------ DATA LISTING
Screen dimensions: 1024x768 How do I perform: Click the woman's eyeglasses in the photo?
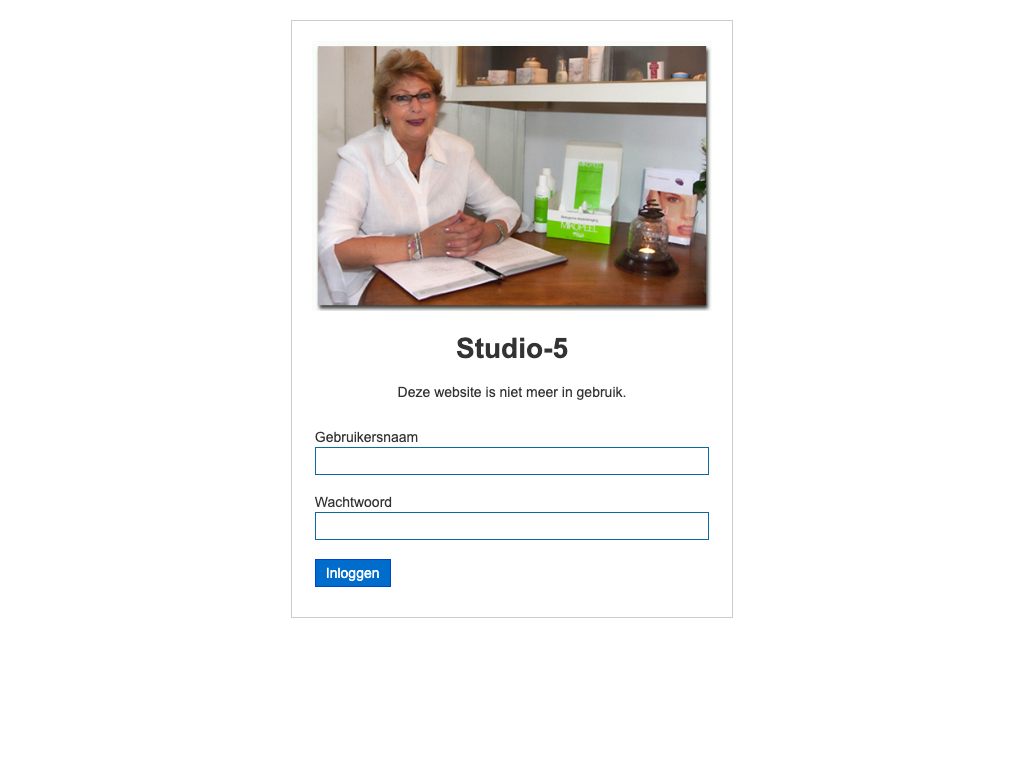coord(411,99)
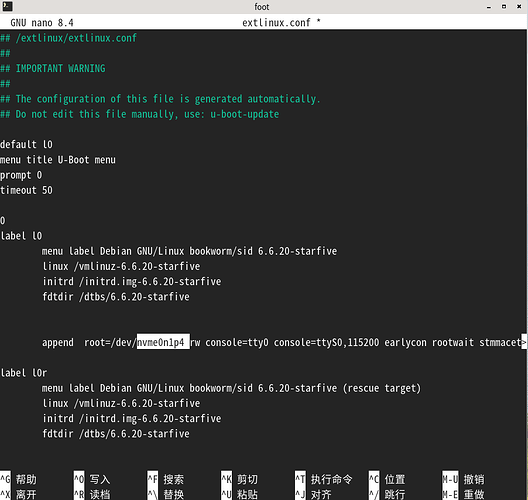Image resolution: width=528 pixels, height=500 pixels.
Task: Click the ^U paste shortcut
Action: point(239,494)
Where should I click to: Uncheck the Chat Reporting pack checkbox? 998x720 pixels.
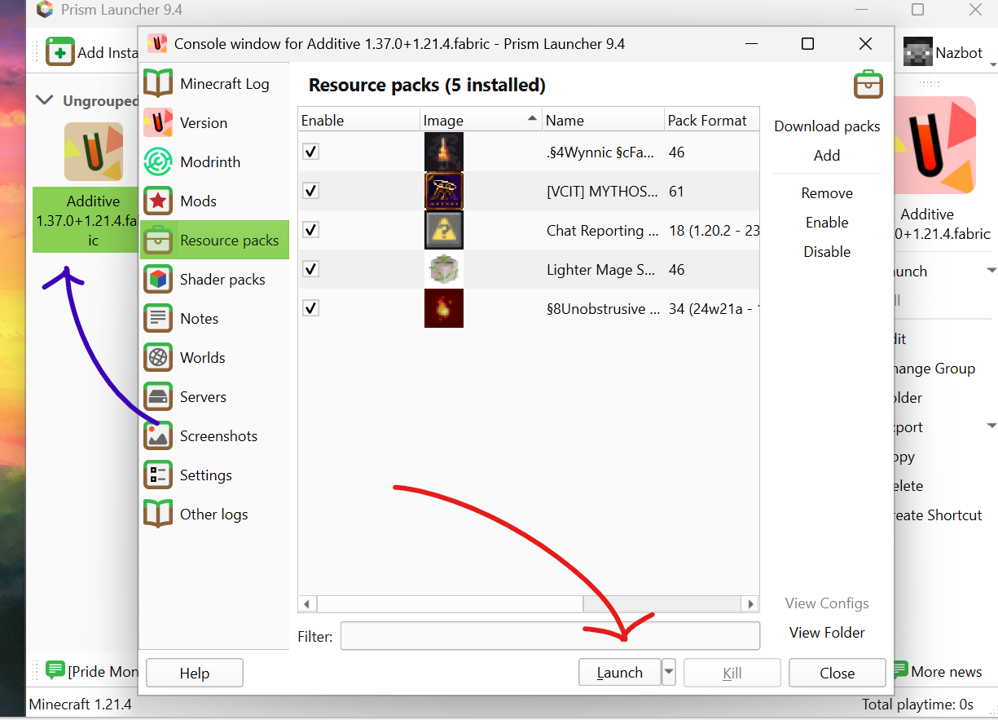pos(311,230)
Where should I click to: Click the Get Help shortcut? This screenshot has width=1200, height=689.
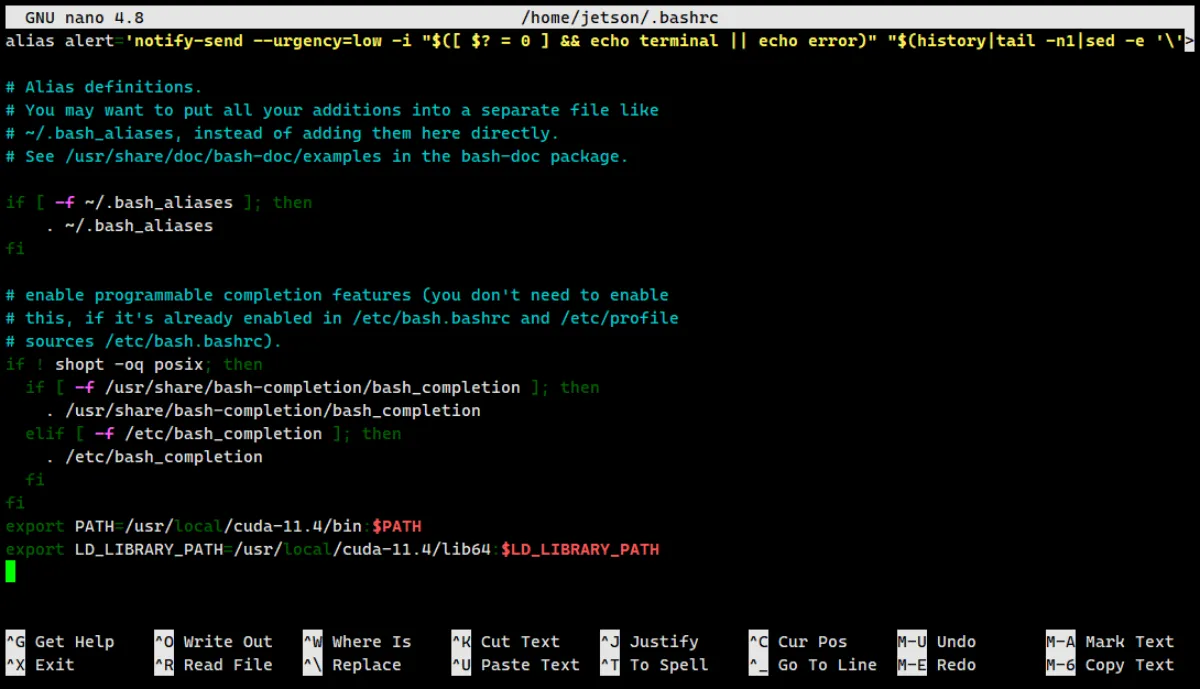[x=60, y=642]
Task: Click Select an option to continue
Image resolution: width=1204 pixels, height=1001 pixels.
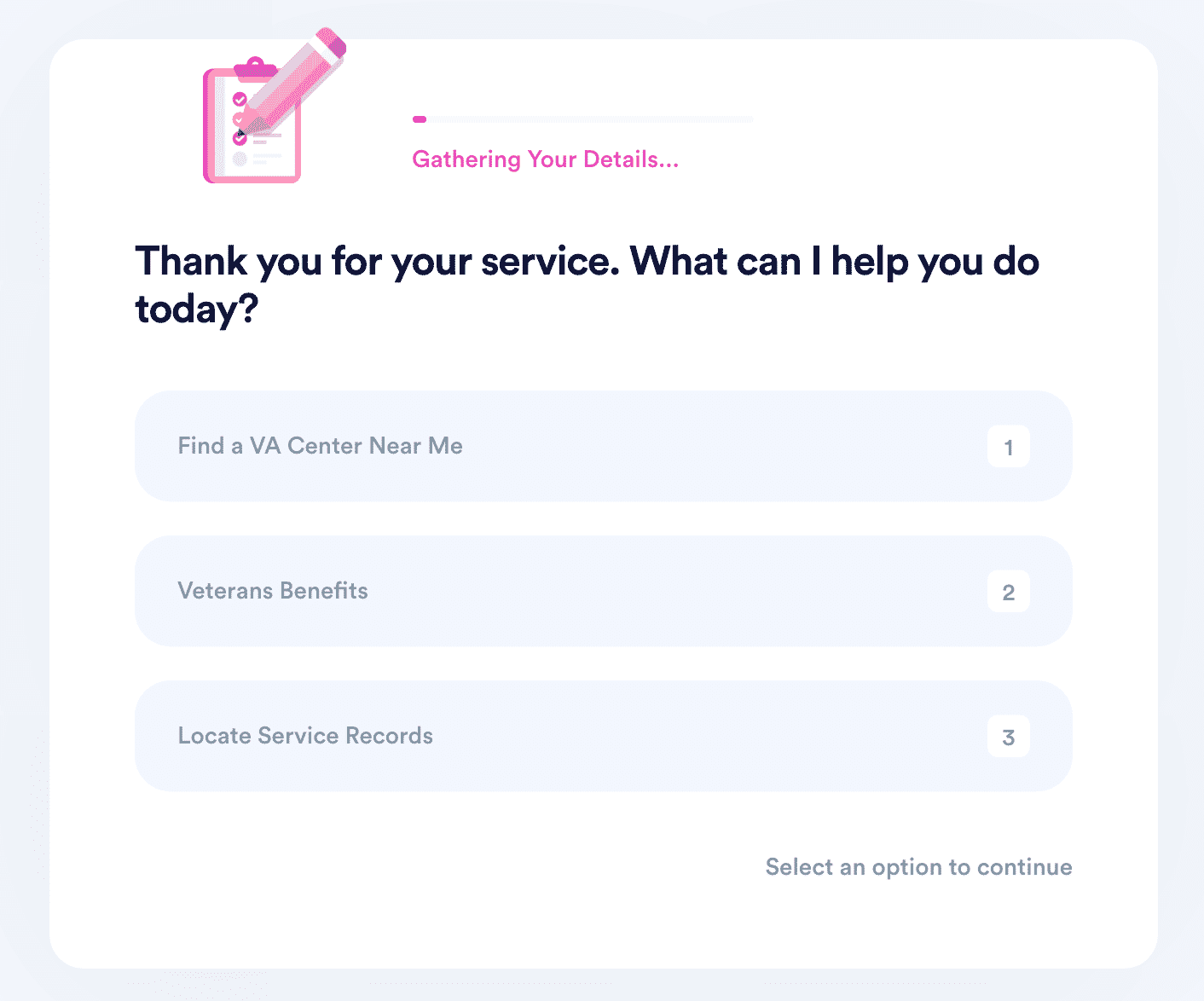Action: (x=918, y=867)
------------
→ **WORK REQUIRED**: Leave the pictures out, then output exactly the lines from the "Image resolution: width=1204" line through the end of the records above, and no others.

→ **SOLUTION TO THE EXERCISE**:
Image resolution: width=1204 pixels, height=1001 pixels.
Action: (x=918, y=867)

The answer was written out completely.